Gov. Larry Hogan lauded the bipartisanship achievements of his first term at the annual State of the State address Wednesday, announcing that Maryland has “never been stronger” while also touting his tax credits for college students with debt.
Hogan, who easily defeated Democratic challenger Ben Jealous to become the first Republican governor since 1954 to win re-election, celebrated the work he and the Democrat-controlled General Assembly achieved during his first four years as governor.
“We didn’t demand Republican solutions or Democratic solutions. We sought out bipartisan, common sense solutions that worked for the people of Maryland,” he said. “We did our very best to put the people’s priorities ahead of the current national obsessions with partisanship.”
The governor said the two parties are “working together to tackle common problems,” while also taking jabs at Washington for its failed negotiations that resulted in a 35-day government shutdown.
He also announced to the General Assembly at the Maryland State House that he’s given “tax cuts for the college graduates who worked hard to earn their degree, only to face the harsh reality of crippling student loan debt.”
Hogan announced this month that the Maryland Higher Education Commission would give $9 million in tax credit relief to more than 9,000 students in the state, and the governor has introduced the Student Debt Relief Act of 2019 to further relieve graduates from crippling debt.
The act would expand the Community College Promise Scholarship Program, which is scheduled to go into effect this fall, to include four-year schools and will allow students to deduct 100% of their student loan interest from their state income tax.

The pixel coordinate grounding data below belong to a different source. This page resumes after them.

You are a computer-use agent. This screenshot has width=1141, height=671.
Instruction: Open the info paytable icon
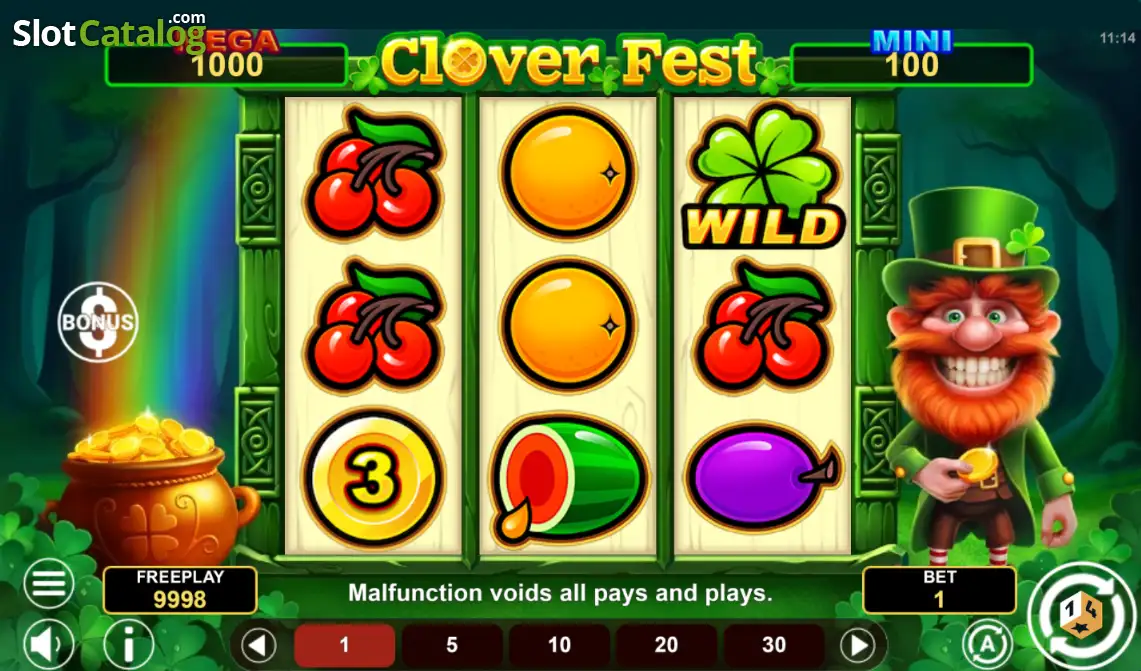(129, 645)
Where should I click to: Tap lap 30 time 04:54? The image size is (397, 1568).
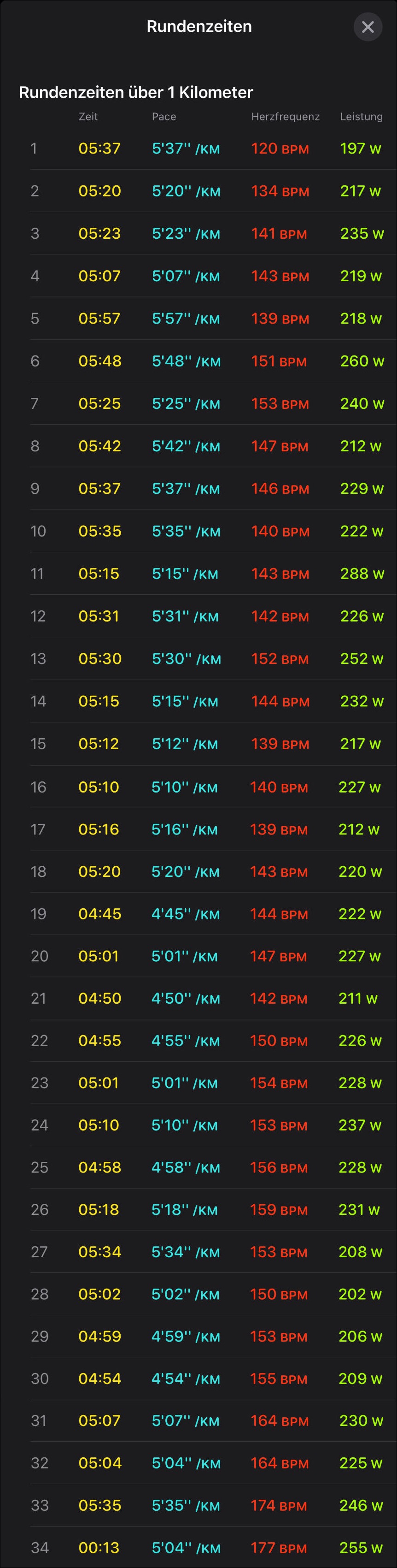99,1379
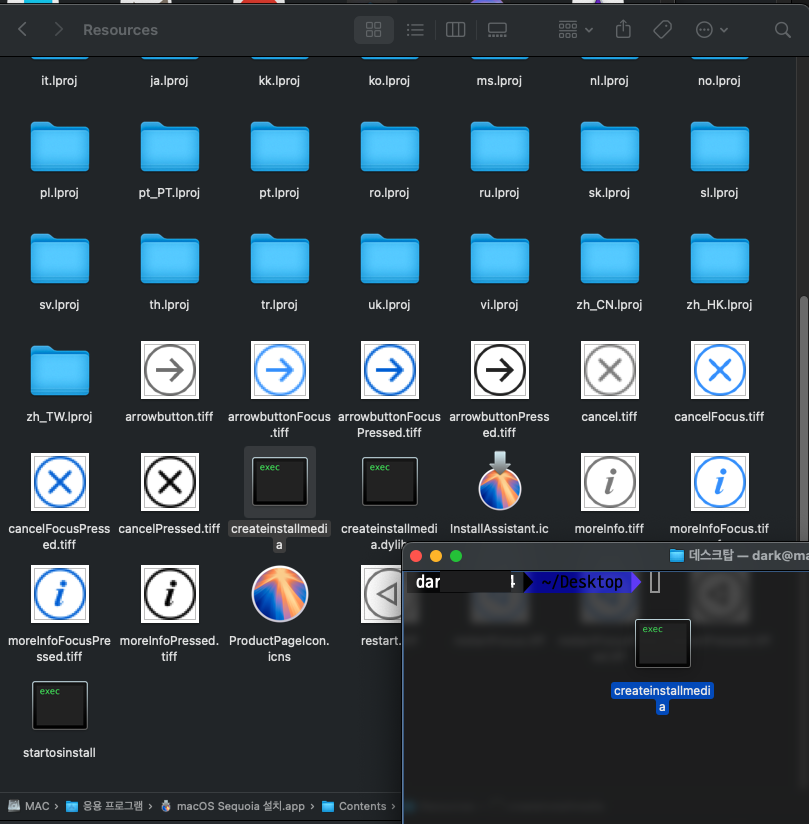Open the more actions ellipsis dropdown
This screenshot has width=809, height=824.
pyautogui.click(x=711, y=30)
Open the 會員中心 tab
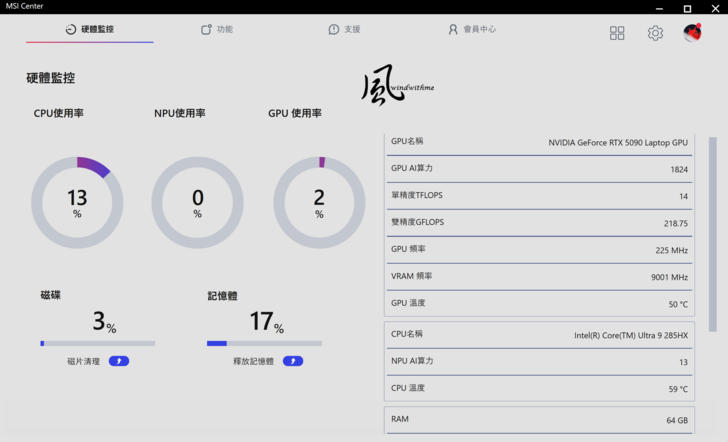This screenshot has width=728, height=442. click(x=472, y=30)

Nationally, student loan debt has soared into trillions of dollars, according to a press release by the governor’s office. In this state, University of Maryland economics lecturer Cindy Clement said the average college graduate faces more than $20,000 in loan debt.
Hogan’s budget proposal also capped annual tuition growth at 2 percent.

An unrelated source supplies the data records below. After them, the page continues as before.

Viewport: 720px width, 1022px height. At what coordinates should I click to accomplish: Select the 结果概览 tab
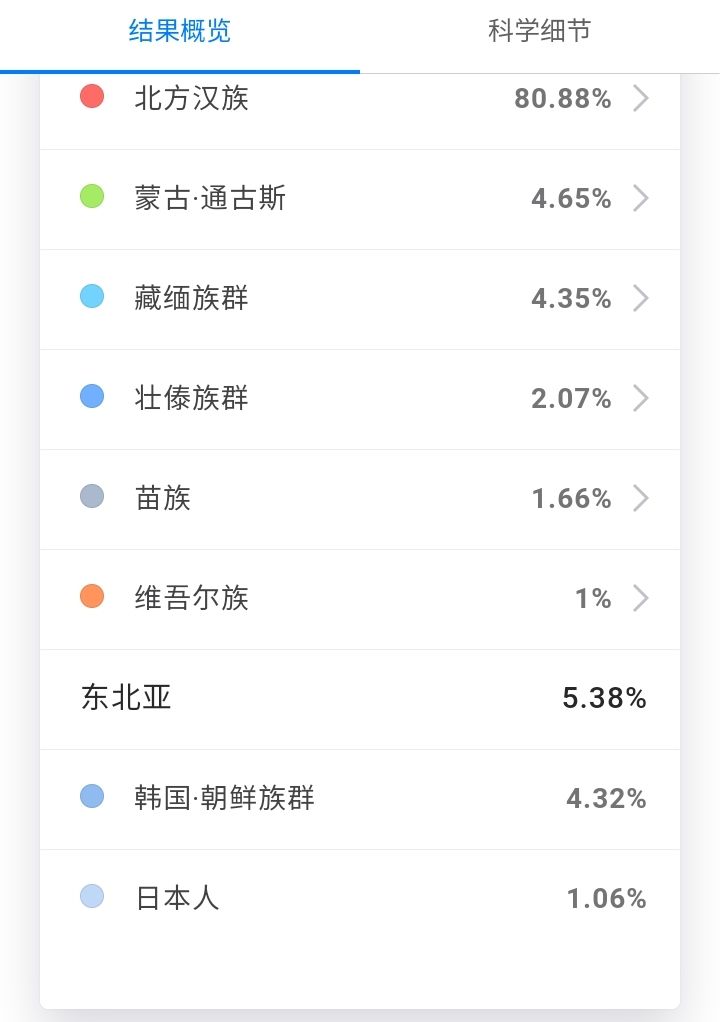180,31
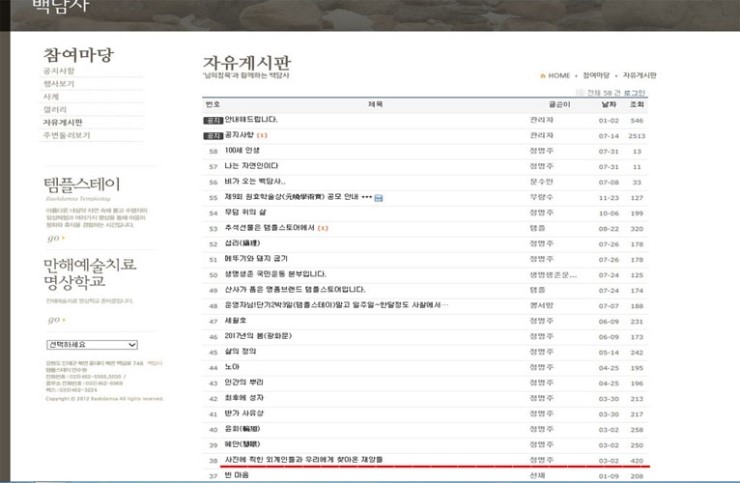Image resolution: width=740 pixels, height=483 pixels.
Task: Open the 선택하세요 dropdown
Action: (x=91, y=344)
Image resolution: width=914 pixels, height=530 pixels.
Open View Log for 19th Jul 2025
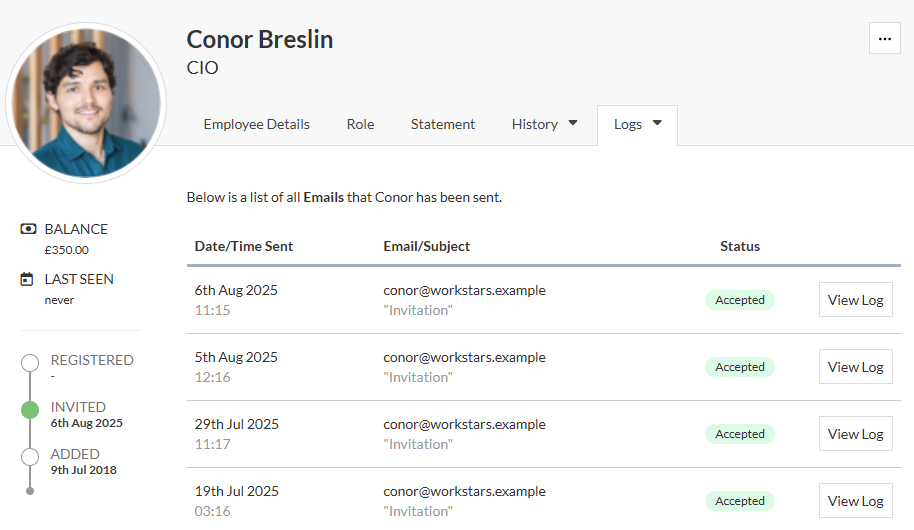(855, 501)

The governor encouraged legislators to pass the 2020 fiscal year budget, which he submitted this month, in their current session. Hogan said he placed $1.3 billion into savings and provided record funding toward education, placing “more than half” of the annual budget into the pockets of K-12 schools.
Hogan shoveled $6.9 billion toward education in the budget, beyond what he said were recommended spending parameters.
Education has been a priority among both branches of government, state Sen. Nancy King (D-Montgomery County) said on Maryland Public Television that she was happy with the governor’s proposal.
“Of course, I always want to see education funded fully,” she said. “He’s been a pretty good supporter of that, and I have to give him credit.”
Maryland House of Delegates Majority Leader Kathleen Dumais delivered the counter-speech for the General Assembly, thanking Hogan for submitting a budget that funds their priorities, but then announcing that they would have to cut tens of millions of dollars to balance the budget.
“The governor left a deficit,” she said.
Dumais said the General Assembly would focus on curbing prescription drug costs, raising the minimum wage to $15 an hour, and lining public education with the guidelines of the Kirwan Commission, which aims to make the state’s public schools more competitive.
“While the governor has said the recommendations are too expensive,” she said, “we can not afford to overlook a generation of public school students who are the future of Maryland.”
CORRECTION: Due to a reporting error, a previous version of this story misidentified Cindy Clement as an economics professor. She is a lecturer. This story has been updated.